## The request
Update the entries starting at the line that contains "How do I perform: Click the Fracción" and ending at the line that contains "Action: pyautogui.click(x=103, y=762)" by changing "How do I perform" to "How can I do", with everything else left as it is. Return only those lines.

[Extracted data entries]
────
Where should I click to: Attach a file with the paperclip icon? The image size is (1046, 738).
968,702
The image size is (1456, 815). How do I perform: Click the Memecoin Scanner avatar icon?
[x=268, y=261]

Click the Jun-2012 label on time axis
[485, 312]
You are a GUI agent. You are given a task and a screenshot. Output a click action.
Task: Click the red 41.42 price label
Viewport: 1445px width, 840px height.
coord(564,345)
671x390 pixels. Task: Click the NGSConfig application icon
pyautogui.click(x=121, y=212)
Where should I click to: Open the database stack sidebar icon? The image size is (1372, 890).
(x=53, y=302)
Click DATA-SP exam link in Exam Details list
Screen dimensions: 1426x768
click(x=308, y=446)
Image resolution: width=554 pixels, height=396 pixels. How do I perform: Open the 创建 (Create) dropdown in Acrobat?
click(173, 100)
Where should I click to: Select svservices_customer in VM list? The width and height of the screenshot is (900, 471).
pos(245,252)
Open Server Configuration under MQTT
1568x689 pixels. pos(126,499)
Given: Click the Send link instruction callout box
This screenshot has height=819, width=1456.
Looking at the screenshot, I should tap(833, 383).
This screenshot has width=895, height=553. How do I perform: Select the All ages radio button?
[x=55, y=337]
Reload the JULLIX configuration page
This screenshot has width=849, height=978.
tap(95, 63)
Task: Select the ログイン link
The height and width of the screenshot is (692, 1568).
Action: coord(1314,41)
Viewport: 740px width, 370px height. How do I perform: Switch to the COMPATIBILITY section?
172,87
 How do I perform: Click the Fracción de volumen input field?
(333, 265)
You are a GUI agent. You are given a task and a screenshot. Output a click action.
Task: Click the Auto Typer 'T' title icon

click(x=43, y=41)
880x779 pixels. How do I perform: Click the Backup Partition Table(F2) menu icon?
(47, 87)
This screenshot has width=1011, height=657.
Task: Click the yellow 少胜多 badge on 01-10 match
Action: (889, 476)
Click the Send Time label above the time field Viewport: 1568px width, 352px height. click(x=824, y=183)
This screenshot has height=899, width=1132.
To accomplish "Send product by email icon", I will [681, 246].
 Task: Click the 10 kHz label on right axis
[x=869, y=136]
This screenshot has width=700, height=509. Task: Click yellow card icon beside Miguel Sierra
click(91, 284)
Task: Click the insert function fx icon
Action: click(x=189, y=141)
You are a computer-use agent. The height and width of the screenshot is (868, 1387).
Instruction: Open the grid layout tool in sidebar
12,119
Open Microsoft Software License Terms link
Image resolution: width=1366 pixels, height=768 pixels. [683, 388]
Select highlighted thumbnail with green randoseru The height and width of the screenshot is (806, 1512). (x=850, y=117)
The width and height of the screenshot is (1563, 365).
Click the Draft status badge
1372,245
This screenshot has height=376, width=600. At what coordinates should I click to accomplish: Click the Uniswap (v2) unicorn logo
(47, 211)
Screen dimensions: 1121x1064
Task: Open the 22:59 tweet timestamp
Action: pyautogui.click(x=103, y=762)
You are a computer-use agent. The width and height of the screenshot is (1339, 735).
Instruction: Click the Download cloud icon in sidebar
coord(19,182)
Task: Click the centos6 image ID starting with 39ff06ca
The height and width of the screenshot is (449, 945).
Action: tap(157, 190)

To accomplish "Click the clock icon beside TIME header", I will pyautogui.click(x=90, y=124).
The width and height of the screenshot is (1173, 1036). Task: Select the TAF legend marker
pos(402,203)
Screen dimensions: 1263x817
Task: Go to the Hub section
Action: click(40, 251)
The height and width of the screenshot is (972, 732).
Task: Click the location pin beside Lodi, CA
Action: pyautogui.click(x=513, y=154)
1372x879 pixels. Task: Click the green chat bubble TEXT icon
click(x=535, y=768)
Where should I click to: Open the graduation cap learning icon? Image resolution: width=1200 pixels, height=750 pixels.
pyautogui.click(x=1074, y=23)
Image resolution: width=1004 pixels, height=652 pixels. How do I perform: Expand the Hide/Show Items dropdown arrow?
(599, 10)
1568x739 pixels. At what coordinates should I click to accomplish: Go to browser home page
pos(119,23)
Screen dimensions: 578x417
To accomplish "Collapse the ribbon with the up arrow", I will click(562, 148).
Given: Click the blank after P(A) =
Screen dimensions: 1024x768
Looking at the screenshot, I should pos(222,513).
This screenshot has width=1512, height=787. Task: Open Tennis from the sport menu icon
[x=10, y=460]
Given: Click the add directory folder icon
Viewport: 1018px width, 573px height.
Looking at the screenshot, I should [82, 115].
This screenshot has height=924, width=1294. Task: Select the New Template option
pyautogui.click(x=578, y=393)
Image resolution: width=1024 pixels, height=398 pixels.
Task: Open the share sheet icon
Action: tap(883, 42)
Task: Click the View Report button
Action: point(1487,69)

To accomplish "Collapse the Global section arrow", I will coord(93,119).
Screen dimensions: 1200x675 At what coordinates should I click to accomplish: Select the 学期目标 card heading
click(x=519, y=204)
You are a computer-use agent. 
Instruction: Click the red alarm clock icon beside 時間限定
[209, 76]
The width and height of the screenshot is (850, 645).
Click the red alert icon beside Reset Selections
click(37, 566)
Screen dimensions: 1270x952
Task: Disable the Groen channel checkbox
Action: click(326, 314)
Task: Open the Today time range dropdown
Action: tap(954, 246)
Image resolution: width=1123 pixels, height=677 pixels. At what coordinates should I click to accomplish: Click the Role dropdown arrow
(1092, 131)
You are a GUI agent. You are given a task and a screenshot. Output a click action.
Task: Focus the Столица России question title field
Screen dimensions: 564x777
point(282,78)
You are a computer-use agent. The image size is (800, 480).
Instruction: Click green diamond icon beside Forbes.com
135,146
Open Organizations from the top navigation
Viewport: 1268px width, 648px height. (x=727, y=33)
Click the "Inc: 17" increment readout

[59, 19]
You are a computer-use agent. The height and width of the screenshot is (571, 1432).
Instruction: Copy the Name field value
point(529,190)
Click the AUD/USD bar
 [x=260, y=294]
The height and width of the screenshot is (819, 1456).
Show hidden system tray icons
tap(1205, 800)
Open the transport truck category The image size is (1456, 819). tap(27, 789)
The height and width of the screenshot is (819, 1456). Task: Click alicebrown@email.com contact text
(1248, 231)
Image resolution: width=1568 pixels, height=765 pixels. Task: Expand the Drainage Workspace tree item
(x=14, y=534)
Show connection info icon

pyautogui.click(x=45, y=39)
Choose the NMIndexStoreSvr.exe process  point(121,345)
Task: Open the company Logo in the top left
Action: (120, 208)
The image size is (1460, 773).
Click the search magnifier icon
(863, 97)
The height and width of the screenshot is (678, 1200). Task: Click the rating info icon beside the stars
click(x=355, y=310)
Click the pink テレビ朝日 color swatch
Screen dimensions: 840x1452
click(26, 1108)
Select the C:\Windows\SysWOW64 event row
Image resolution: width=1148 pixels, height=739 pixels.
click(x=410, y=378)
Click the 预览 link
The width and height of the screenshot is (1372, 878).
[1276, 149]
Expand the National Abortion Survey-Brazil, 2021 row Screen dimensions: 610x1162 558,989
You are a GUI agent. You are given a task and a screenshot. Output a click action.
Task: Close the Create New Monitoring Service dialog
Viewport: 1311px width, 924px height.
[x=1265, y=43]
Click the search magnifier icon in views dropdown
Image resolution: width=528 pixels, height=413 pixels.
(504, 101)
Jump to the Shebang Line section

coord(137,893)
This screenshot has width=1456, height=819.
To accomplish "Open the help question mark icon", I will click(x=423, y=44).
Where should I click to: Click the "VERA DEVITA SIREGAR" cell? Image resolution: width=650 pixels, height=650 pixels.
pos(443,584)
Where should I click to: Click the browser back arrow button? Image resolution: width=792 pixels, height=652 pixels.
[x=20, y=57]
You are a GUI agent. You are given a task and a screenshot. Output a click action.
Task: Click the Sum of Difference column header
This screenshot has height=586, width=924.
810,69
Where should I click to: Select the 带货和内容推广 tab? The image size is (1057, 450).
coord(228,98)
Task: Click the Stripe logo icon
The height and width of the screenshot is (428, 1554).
────
## Task result
 How can I do: Click the Fracción de volumen input field?
(333, 265)
You are a GUI agent. You are given a task and a screenshot. Output a click action.
Task: Click the Auto Typer 'T' title icon

click(x=43, y=41)
880x779 pixels. How can I do: Click the Backup Partition Table(F2) menu icon?
(47, 87)
This screenshot has width=1011, height=657.
Task: Click the yellow 少胜多 badge on 01-10 match
Action: (889, 476)
Click the Send Time label above the time field Viewport: 1568px width, 352px height. click(x=824, y=183)
This screenshot has height=899, width=1132.
To accomplish "Send product by email icon", I will [681, 246].
 Task: Click the 10 kHz label on right axis
[x=869, y=136]
This screenshot has width=700, height=509. Task: Click yellow card icon beside Miguel Sierra
click(91, 284)
Task: Click the insert function fx icon
Action: click(x=189, y=141)
You are a computer-use agent. The height and width of the screenshot is (868, 1387).
Instruction: Open the grid layout tool in sidebar
12,119
Open Microsoft Software License Terms link
Image resolution: width=1366 pixels, height=768 pixels. [683, 388]
Select highlighted thumbnail with green randoseru The height and width of the screenshot is (806, 1512). (x=850, y=117)
The width and height of the screenshot is (1563, 365).
Click the Draft status badge
1372,245
This screenshot has height=376, width=600. At what coordinates should I click to accomplish: Click the Uniswap (v2) unicorn logo
(47, 211)
Screen dimensions: 1121x1064
Task: Open the 22:59 tweet timestamp
Action: pyautogui.click(x=103, y=762)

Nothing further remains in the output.